With a new spaceship, far-flung travellers Flash, Dale and Zarkov set off for Earth but are forced to land on the Moon where a secret human base has been established. For unknown reasons Dr. Stella and her thuggish aide Marc detain and delay them, but after an increasing number of close shaves and mysterious accidents, a little digging by our heroes reveals that they are the unwitting guests of ruthless space pirates.

Although to this day Raboy’s excellent illustration sells the strip, it was the constant variety provided by uncredited writer Don Moore that freed Raboy’s imagination. Flash and his allies switch between Earth and other planets, where they encounter the likes of invisible psychic dictator the Mind, the god-like beings of Cortinus, and the feudal inhabitants of Venus. Threats on Earth include evidence of a prehistoric atomic blast in the Libyan desert leading to an alien in a bottle, a meteor crash in the Amazon introducing an invasion from Pluto, and an incredible trip to the past to witness the earliest humans. Along the way a new brief run supporting character is introduced, orphan boy Pebbles.

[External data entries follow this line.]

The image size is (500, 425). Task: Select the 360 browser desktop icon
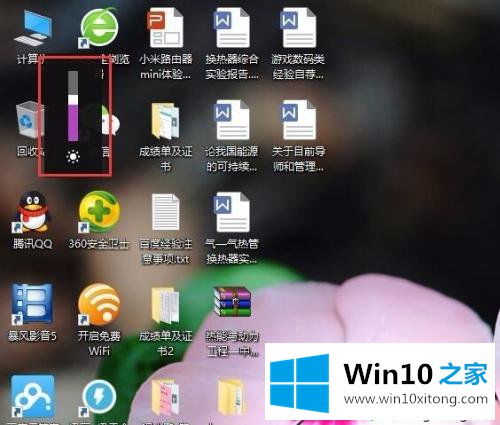tap(99, 27)
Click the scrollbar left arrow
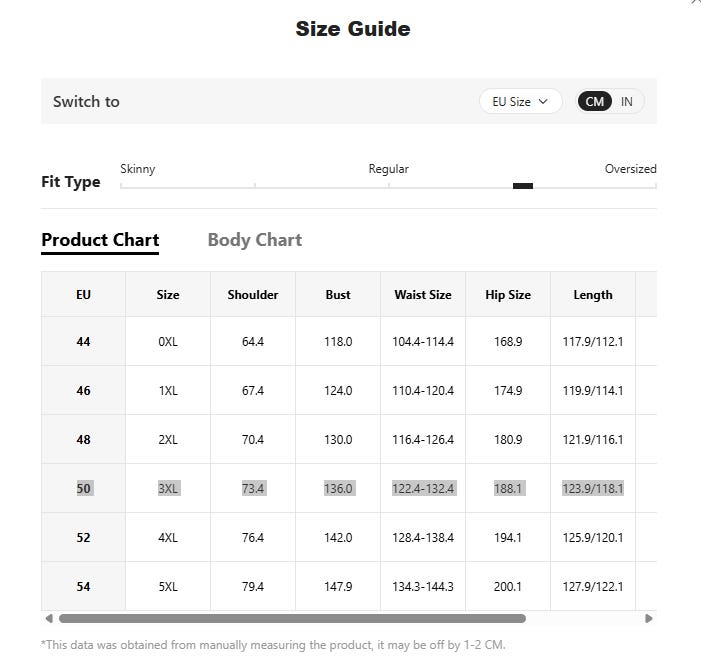Screen dimensions: 701x661 click(49, 619)
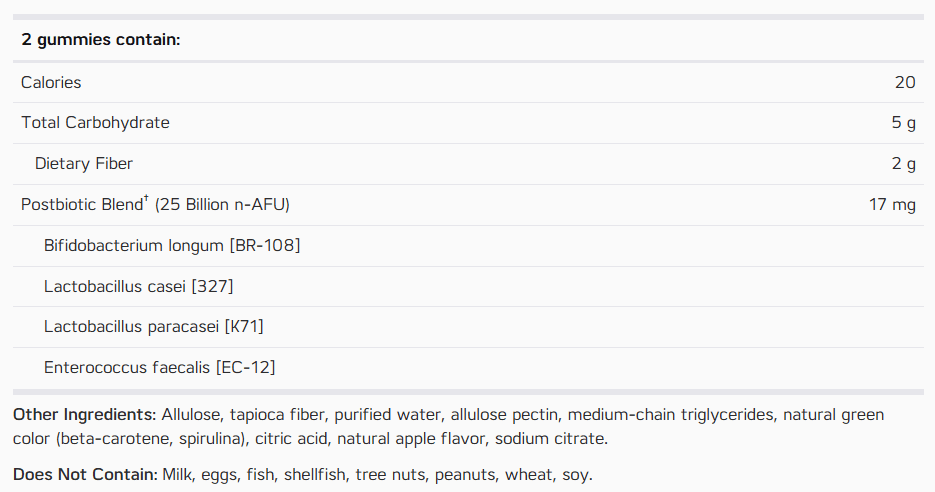Click the 25 Billion n-AFU text

[x=222, y=205]
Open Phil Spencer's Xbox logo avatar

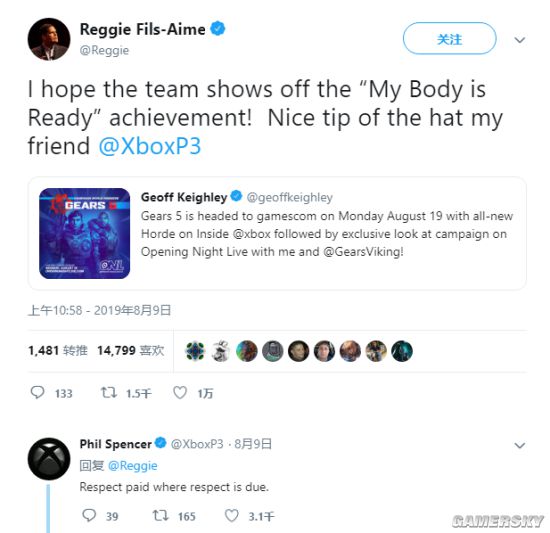pyautogui.click(x=49, y=459)
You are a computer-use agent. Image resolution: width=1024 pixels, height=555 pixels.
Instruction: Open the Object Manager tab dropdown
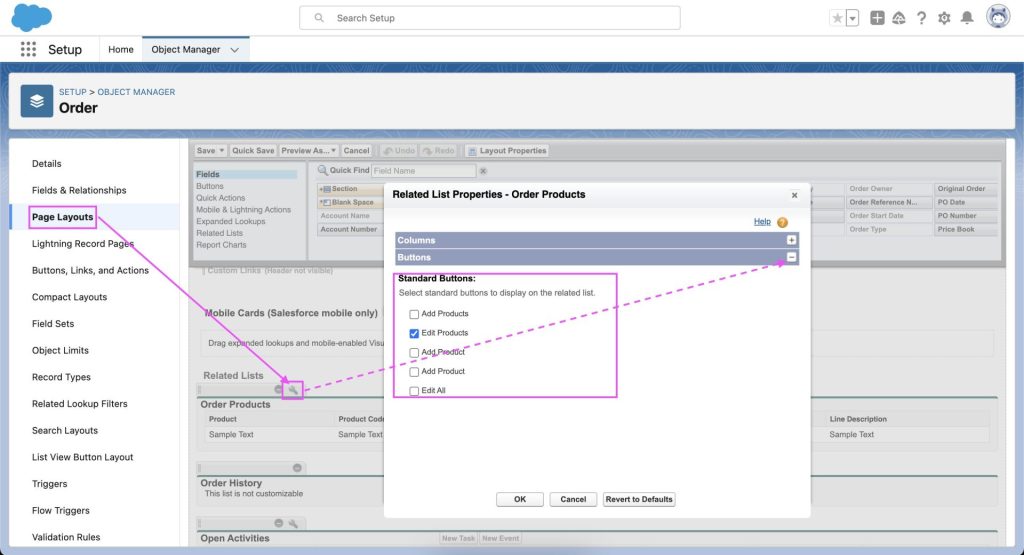point(235,49)
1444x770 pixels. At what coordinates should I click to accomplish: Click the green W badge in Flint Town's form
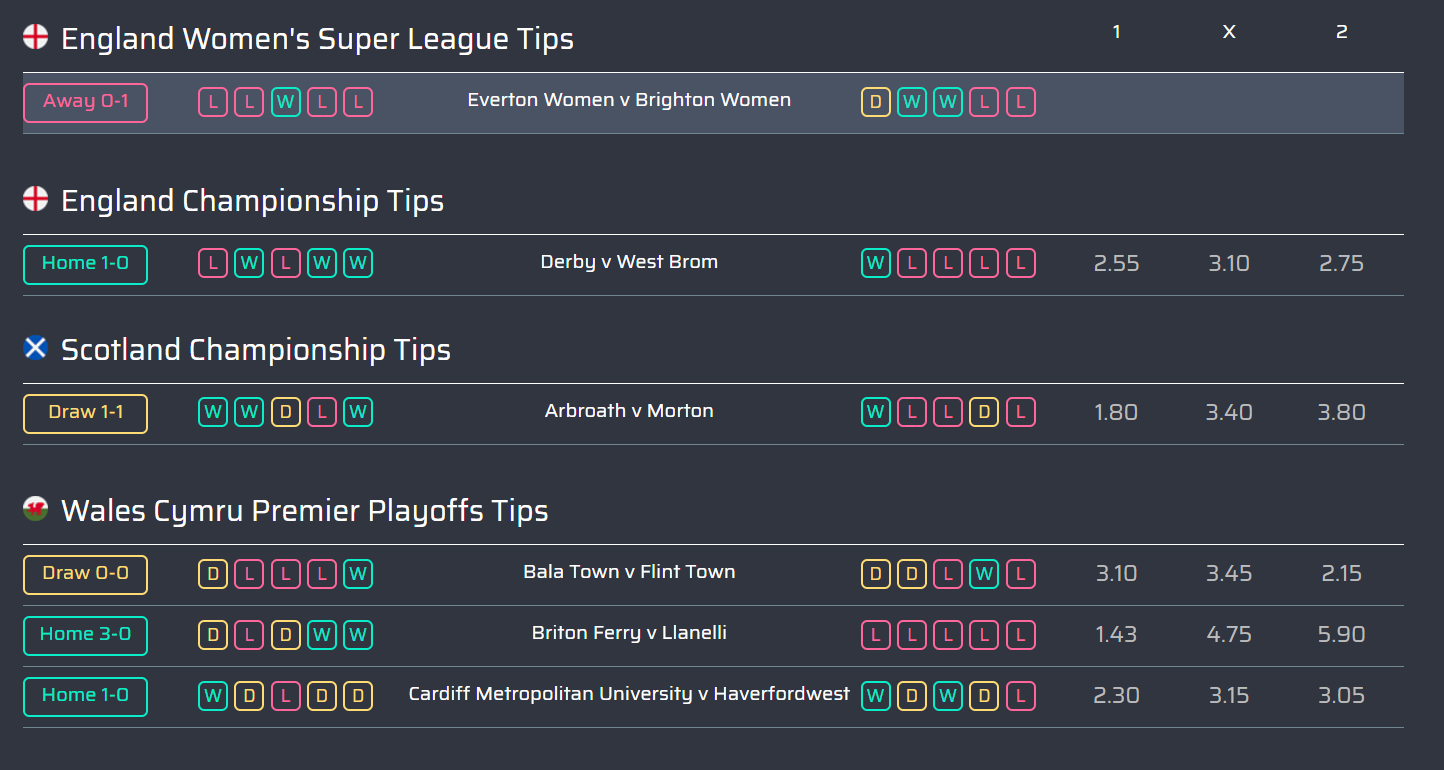tap(984, 574)
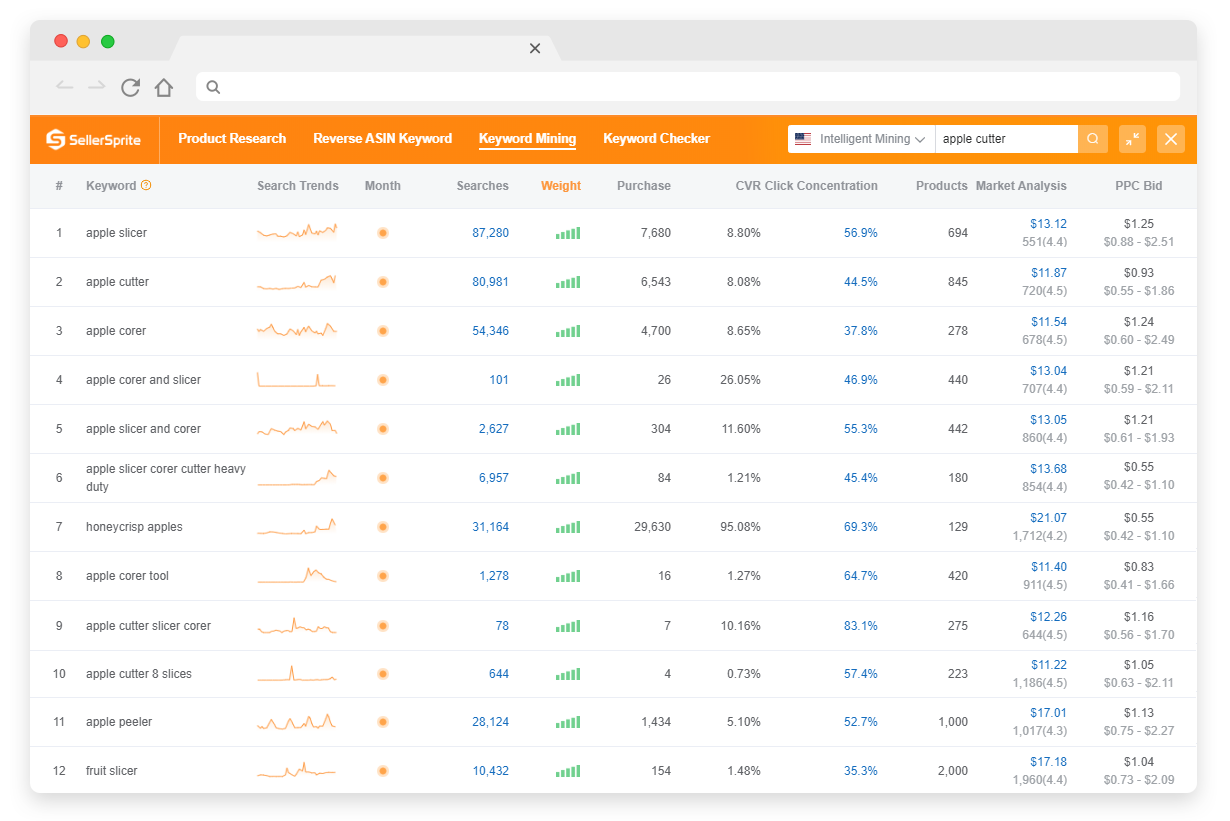Screen dimensions: 1230x821
Task: Open the Reverse ASIN Keyword section
Action: click(x=382, y=139)
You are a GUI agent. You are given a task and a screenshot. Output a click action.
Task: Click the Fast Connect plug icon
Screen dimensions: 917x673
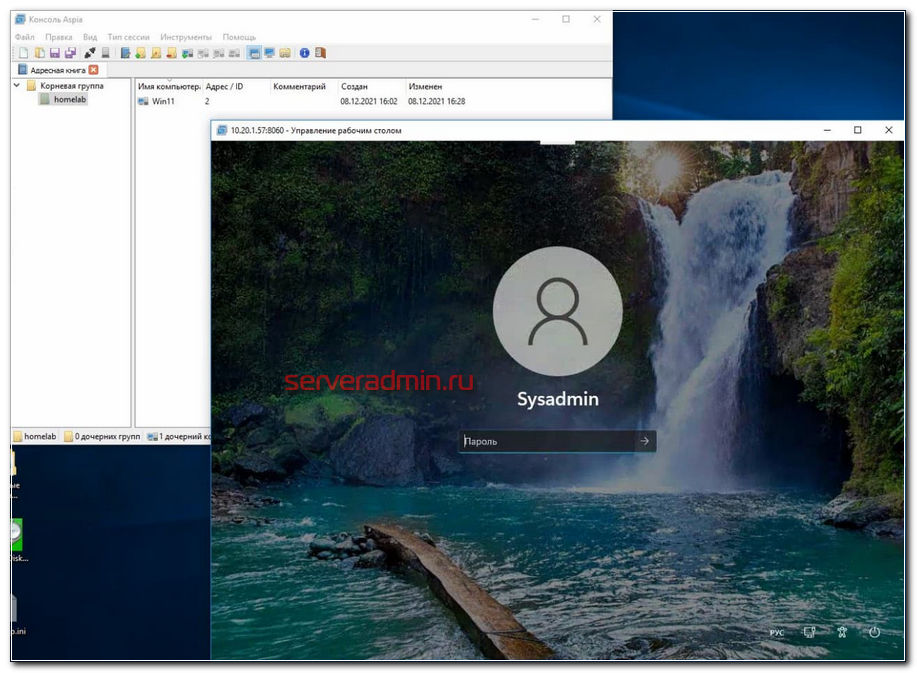pyautogui.click(x=90, y=53)
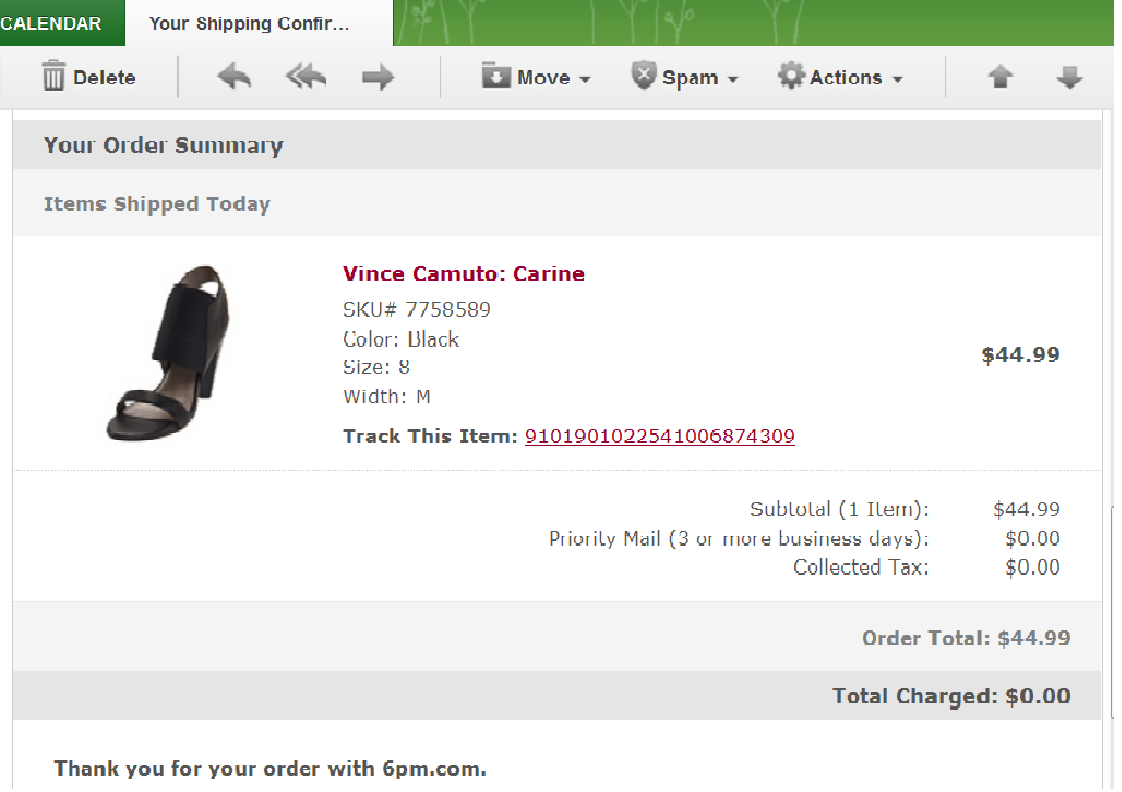
Task: Click the Delete trash icon
Action: pos(54,77)
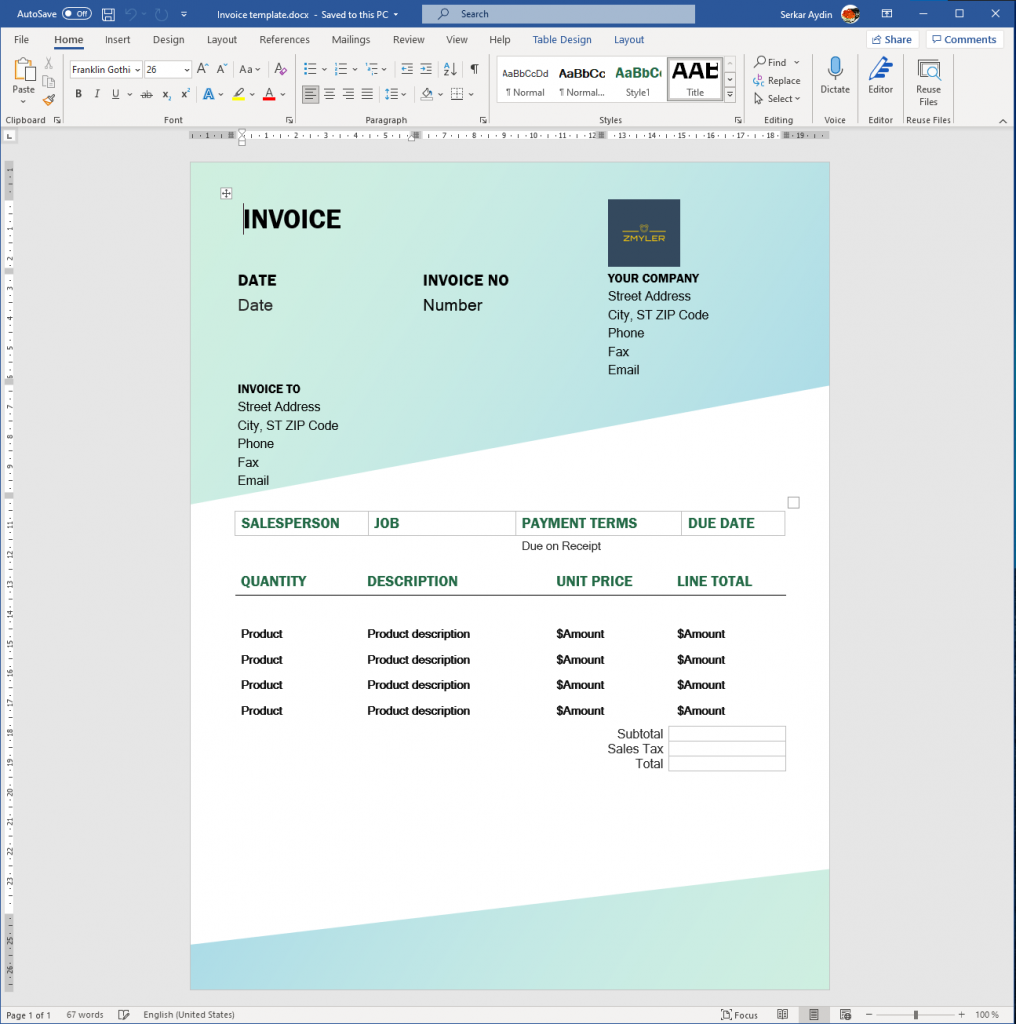Toggle bold formatting
1016x1024 pixels.
pyautogui.click(x=78, y=93)
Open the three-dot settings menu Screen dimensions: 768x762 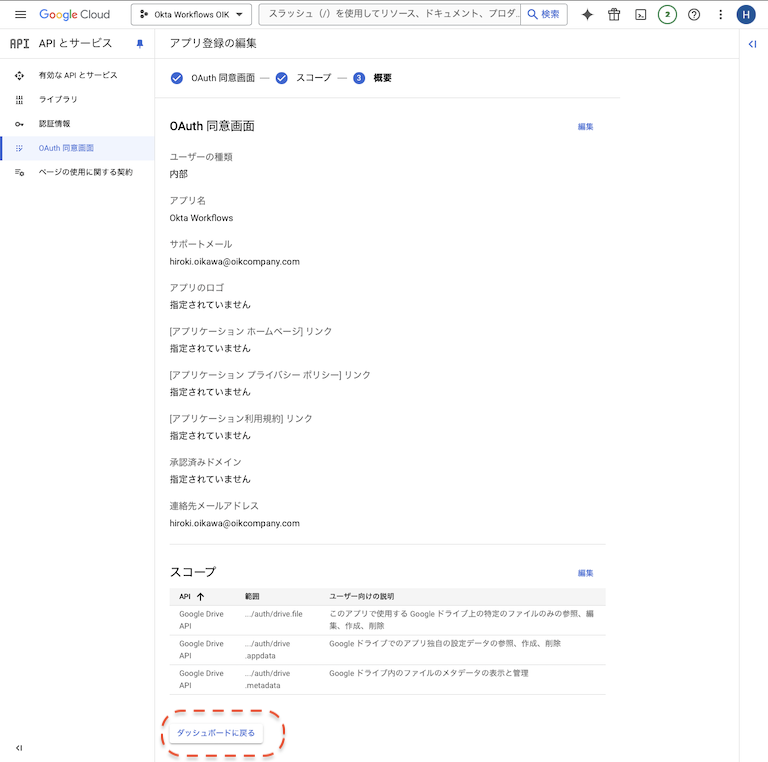(720, 15)
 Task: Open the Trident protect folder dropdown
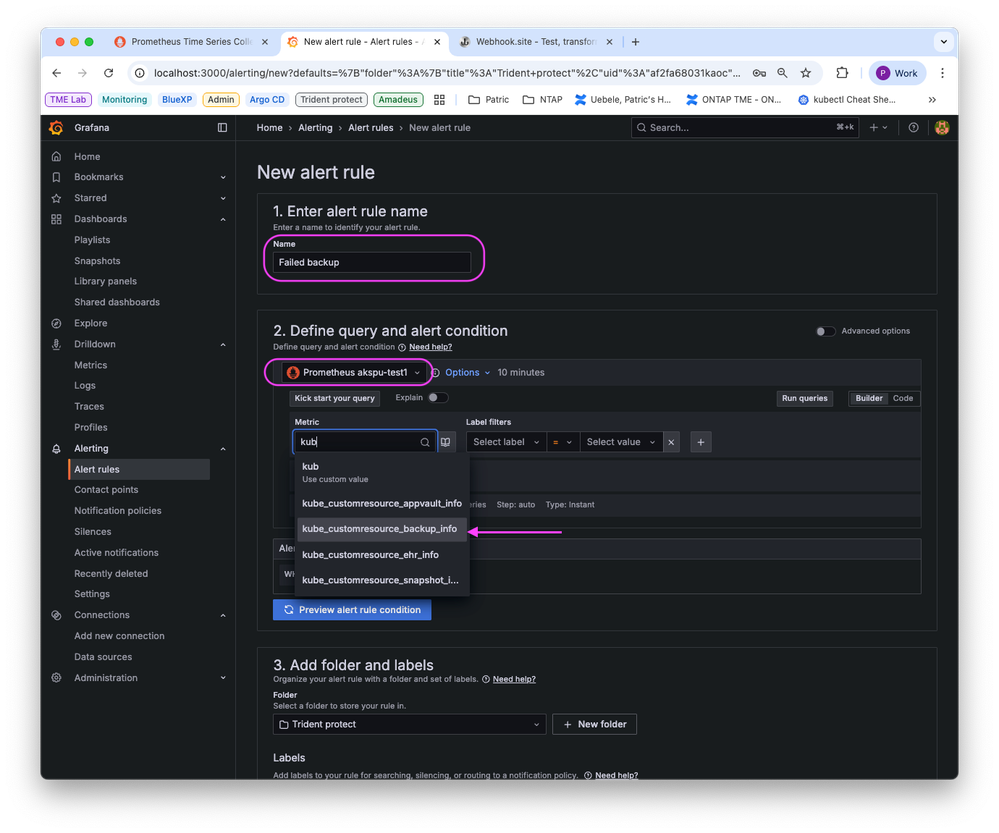coord(409,724)
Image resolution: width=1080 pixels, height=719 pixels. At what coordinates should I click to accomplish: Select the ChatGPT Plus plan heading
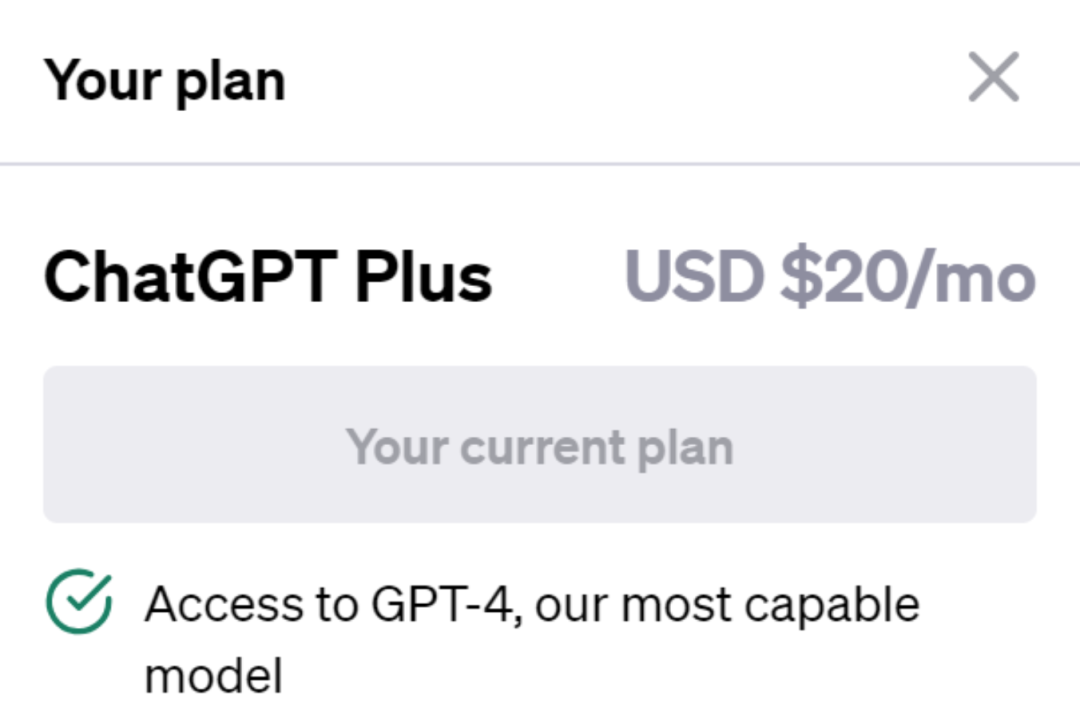pyautogui.click(x=268, y=277)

Most strips range between one and two months of the original weekly continuity, but this volume’s episodic epic occupied just over a year from June 1956. The fantastic wonder planet’s eccentric orbit again intersects with Earth, so after six years Flash, Dale and Zarkov Return to Mongo’. However, their proposed sightseeing trip inevitably involves them in an icily arctic cold war between Wolf Men and Walrus Men, a face-off with would-be supreme tyrant Gant, and clashes with leather-winged Dactyl Men. This leads to capture by arrogant cloud dwellers of Paxora where robot duplicates intent on conquest end Mongo’s most secretive sub-culture.

Defeating the artificial men’s plan eliminates all but one of the inimical automatons, but Rok is like no android the Earthlings have ever encountered before: patronising protector and unstable enemy in one. Despite safeguarding them through Mongo’s wildest regions, the mechanoid’s ultimate aims remain unclear. Following that Flash, Dale and Zarkov enter a spaceship race, intent on winning a craft able to take them home to Earth. Their eventual escape from Mongo sees them lured in a trap set by the Gatherer, a nebula-dwelling desperado who wants to imprison them beside a legion of other valiant explorers in his vast Sargasso of Space.

Every week he toiled on the strip, Mac Raboy produced ever-more expansive artwork filled with distressed damsels, deadly monsters and all sorts of outrageous adventure that still thrills, and continues in Volume Three.

Loading...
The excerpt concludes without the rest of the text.